There are a few exceptions that can be made to this. For example, iron is prone to rust, so iron products showing up rusted may be listed as damaged due to inherent vice. However, if an ocean carrier ended up getting water in the container, it could be their liability to deal with the product. As mentioned before, this is why it’s incredibly important to have cargo insurance. Without it, the ocean carrier would only be liable to pay up to $500 in compensation for damaged cargo.

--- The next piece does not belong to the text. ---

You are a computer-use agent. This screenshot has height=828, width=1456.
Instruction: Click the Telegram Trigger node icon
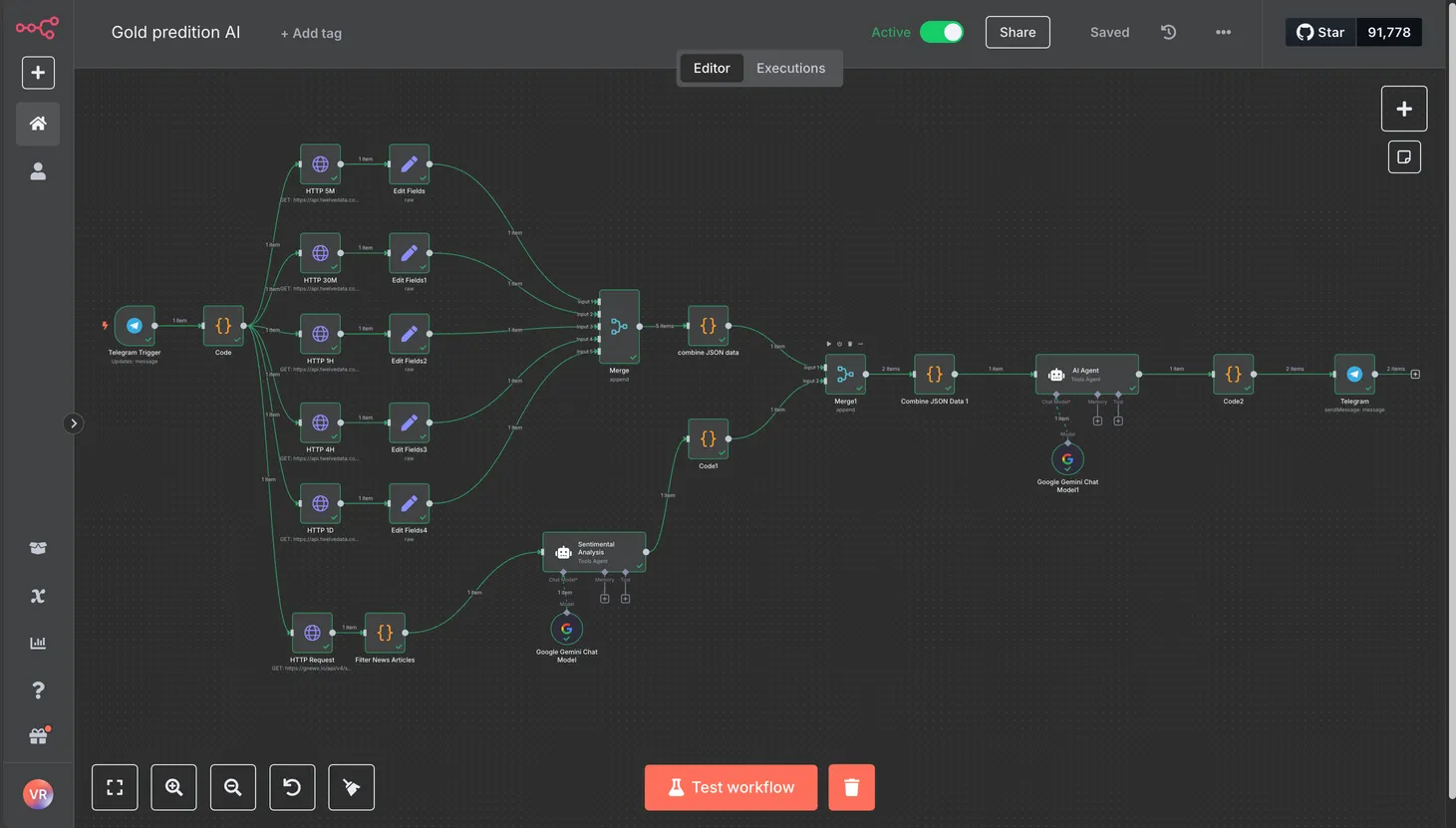[x=135, y=326]
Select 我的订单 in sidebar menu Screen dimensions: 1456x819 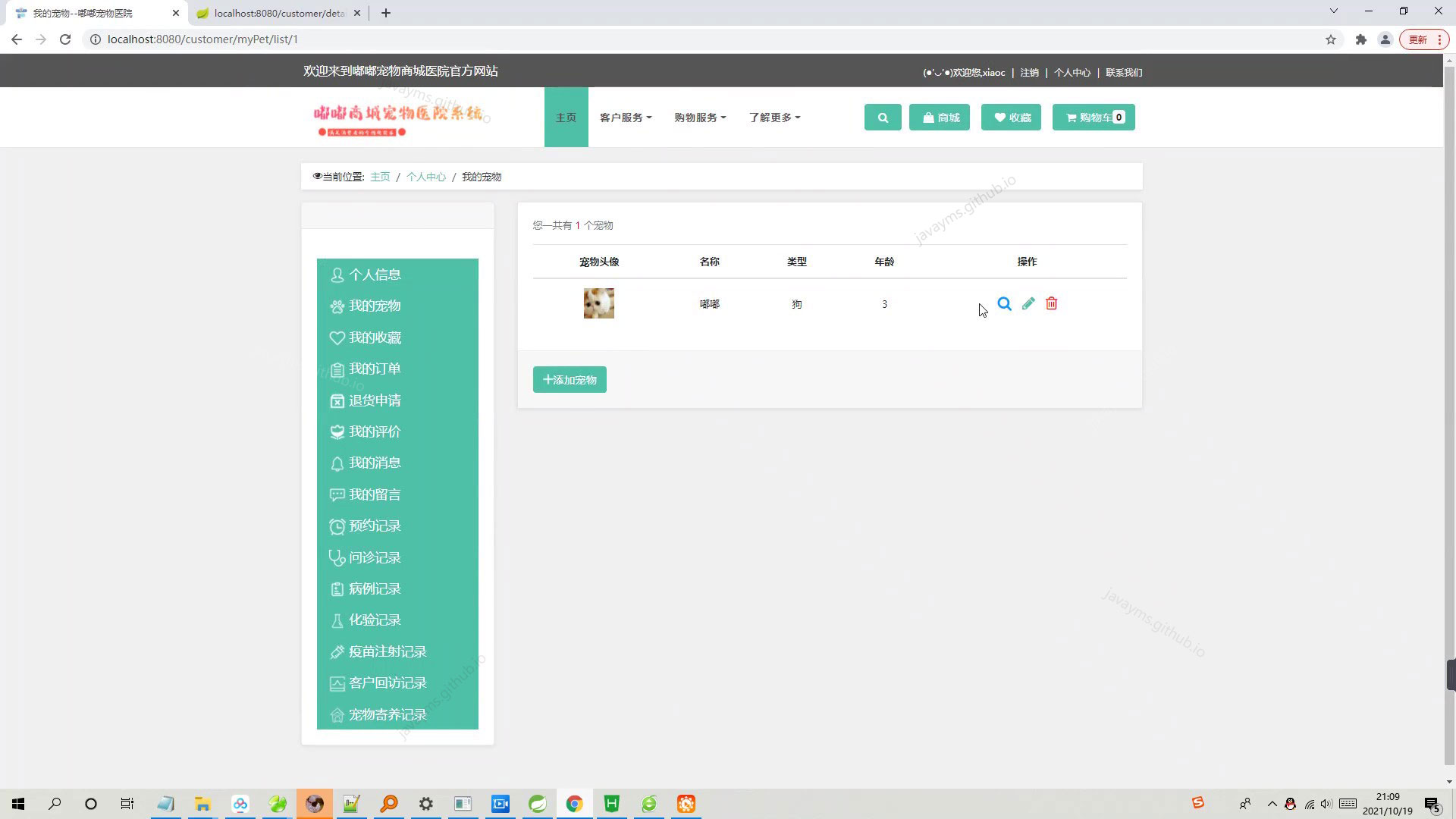[x=375, y=369]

Inherent vice is, simply put, any damage caused to goods while in transit due to the nature of the product. Food spoiling, iron rusting from moisture in the air, and a product deteriorating due to materials and construction would be a few of many examples of inherent vice. Most insurance policies cover cargo in all cases except inherent vice, leaving victims without a means for compensation. If your cargo gets damaged by means of inherent vice, make sure you validate it. If iron rusts or food goes bad, was it due to the nature of the product, or did a carrier fail to properly handle the cargo (i.e., getting water in the container, forgetting to put it in a refrigerated container, etc.) Take time to carefully review your cargo insurance policy and fine print to understand precisely what is and isn’t covered regarding damaged caused by inherent vice.